Calendar & Time Blocks
Turn tasks into scheduled work with Google Calendar and the time-blocks surface.
BuildOS connects to Google Calendar so your tasks can become real time blocks, your calendar events can live next to the work they belong to, and the agent can schedule on your behalf with full context on what actually matters today.
Connect Google Calendar
- Go to
/profile?tab=calendar. - Click Connect Google Calendar.
- Grant permission to read and create events.
- Configure your working hours and scheduling preferences.
- Start scheduling tasks from any project, plan, or brief.
Support for other providers (Outlook, Apple Calendar) is on the roadmap based on demand.
Three ways to schedule
- From a task card. Click the scheduling action; BuildOS finds slots inside your working hours and proposes times.
- From the agent. “Find me two hours tomorrow for focus work.” “Schedule the top three tasks from this project this week.”
- Directly on the calendar surface. Drag tasks into time slots.
Events are created with the linked entity context — title, project, and anything relevant from the task — so you see what the block is for without opening BuildOS.

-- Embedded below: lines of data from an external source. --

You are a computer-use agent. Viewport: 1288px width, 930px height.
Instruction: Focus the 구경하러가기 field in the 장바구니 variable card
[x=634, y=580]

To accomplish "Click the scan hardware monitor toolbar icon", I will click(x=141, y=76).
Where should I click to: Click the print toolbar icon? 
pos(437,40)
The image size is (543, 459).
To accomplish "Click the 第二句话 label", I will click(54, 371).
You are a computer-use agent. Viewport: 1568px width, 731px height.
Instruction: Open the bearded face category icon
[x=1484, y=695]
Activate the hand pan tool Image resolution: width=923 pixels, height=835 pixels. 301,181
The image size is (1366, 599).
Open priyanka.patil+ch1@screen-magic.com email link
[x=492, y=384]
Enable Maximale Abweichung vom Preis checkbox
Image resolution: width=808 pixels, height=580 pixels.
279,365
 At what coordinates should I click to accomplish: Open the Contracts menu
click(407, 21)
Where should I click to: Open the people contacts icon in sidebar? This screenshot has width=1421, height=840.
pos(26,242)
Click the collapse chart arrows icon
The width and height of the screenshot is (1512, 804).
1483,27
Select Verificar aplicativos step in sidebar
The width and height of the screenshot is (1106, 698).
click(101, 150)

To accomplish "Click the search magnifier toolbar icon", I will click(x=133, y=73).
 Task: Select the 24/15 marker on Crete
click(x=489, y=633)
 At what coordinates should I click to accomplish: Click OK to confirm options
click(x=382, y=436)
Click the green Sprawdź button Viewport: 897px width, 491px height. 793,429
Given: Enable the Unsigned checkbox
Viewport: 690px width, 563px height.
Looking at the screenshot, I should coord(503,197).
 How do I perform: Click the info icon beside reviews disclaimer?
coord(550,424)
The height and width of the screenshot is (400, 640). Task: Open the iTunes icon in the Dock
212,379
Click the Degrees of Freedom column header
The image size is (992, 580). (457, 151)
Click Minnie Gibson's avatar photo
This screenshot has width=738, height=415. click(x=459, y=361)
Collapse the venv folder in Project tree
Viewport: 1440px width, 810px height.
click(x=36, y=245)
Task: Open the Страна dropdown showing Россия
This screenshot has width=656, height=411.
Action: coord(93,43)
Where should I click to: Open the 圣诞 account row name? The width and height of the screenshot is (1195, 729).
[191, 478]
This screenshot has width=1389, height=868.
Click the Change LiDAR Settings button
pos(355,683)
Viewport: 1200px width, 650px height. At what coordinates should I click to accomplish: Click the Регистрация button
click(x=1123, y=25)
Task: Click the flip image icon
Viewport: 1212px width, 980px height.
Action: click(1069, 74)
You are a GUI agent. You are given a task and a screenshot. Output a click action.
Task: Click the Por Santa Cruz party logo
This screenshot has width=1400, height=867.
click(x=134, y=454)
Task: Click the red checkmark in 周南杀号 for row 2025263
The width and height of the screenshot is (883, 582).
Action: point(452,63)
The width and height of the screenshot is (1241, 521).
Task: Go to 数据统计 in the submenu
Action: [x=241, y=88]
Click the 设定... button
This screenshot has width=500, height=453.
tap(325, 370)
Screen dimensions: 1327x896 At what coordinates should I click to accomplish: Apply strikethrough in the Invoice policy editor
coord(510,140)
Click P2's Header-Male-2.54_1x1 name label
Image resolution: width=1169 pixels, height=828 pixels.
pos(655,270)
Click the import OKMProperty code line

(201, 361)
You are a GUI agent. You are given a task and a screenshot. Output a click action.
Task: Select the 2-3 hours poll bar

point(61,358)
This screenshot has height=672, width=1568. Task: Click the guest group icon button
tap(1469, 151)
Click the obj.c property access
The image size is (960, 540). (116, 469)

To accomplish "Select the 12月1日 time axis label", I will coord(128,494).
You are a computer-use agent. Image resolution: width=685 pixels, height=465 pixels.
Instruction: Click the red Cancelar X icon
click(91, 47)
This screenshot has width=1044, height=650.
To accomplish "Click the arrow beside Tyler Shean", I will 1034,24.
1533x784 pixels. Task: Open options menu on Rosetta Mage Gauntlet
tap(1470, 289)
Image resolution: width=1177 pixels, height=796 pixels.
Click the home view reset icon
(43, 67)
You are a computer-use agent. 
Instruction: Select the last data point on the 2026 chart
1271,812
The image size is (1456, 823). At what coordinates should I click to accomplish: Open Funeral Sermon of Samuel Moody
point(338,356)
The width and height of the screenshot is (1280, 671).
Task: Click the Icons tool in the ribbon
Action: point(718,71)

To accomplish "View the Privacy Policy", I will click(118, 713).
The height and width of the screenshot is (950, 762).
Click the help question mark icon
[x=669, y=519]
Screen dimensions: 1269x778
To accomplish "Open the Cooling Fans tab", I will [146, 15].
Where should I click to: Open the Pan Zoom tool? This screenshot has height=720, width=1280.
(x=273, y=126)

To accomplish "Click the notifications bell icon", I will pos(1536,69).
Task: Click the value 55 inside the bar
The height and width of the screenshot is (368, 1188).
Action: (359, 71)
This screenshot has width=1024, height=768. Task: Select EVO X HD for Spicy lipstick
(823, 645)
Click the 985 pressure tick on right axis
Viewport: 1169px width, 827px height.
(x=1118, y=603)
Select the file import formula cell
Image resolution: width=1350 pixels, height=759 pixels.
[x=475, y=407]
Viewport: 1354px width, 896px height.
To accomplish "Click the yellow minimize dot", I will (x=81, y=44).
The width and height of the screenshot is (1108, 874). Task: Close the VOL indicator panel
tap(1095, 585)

Task dates vs. calendar events
Different things, on purpose:
- Task dates — due dates for planning. Nothing lands on your calendar.
- Calendar events — actual time blocks you’ve committed to working.
Not every task needs a time block. The split lets you plan honestly and only schedule what you’ll actually do.
Time Blocks
/time-blocks (visible once you’re signed in) is a calendar-style planning surface with analytics on how focus time is spent. It’s currently rolling out behind a feature flag — if you don’t see it and want in, let us know on feedback.
The agent and your calendar
With calendar connected, the agent can check availability, propose slots, create events, reschedule, and cancel — all inside your working hours and respecting the scope on your account. A few prompts that tend to work well:
- “What’s my day tomorrow look like?”
- “Find two hours of focus time before Friday.”
- “Move today’s unfinished tasks to Monday.”
- “Block time for the three most urgent tasks this week.”